As of February 6, 2009

Title: An act relating to funding for residential infrastructure development.

Brief Description: Concerning funding for infrastructure that supports dense, affordable development in transit-oriented areas.

Sponsors: Senators Kilmer, McCaslin, Kastama, Fairley, Swecker and Marr.

Brief History:

Committee Activity: Economic Development, Trade & Innovation: 2/02/09.

SENATE COMMITTEE ON ECONOMIC DEVELOPMENT, TRADE & INNOVATION

Staff: Philip Brady (786-7460)

Background: The Housing Division of the Department of Community, Trade, and Economic Development (CTED) administers programs to create, preserve, and support affordable housing. These programs award funds for the construction, acquisition, and rehabilitation of affordable housing, but, with limited exceptions, do not fund infrastructure required to support housing development.

A real estate excise tax (REET) is imposed by the state upon the sale of real property at the rate of 1.028 percent of the selling price. Of the amount collected, 6.1 percent of the proceeds are deposited into the Public Works Assistance Account, and 0.6 percent of the proceeds are deposited into the City-County Assistance Account.

Summary of Bill: The residential infrastructure program is created within CTED. It provides loans to cities and counties planning under the Growth Management Act (eligible jurisdictions) and grants to nonprofit organizations to create the infrastructure necessary to increase capacity for dense, affordable residential development near existing or likely future mass transit stops.
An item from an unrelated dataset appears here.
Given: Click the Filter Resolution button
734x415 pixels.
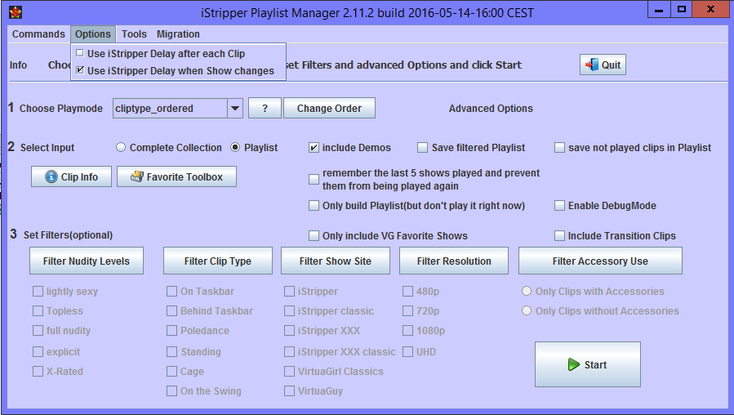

In order to qualify for loans, an eligible jurisdiction must designate a project area and demonstrate that the relevant infrastructure projects: 1) are in its comprehensive capital facilities plan; 2) will maximize the use of existing infrastructure; 3) will support infill and redevelopment of existing areas; 4) will promote affordable residential development; 5) include a plan to replace any housing units lost due to the project; and 6) will pay a prevailing wage for each project.

In order to qualify for grants, nonprofits must demonstrate the project will: 1) support public infrastructure projects; 2) take place in an urban growth boundary; 3) increase the supply of dense, affordable residential development; and 4) replace lost housing units.

Projects by eligible jurisdictions may not exceed $10 million per year, and those by nonprofits may not exceed $1 million per year. Interest rates on loans to eligible jurisdictions are capped at half of one percent and all or part of loans may be forgiven if certain criteria are met. Loans and grants are awarded through a competitive process, and projects receiving funds must report annually.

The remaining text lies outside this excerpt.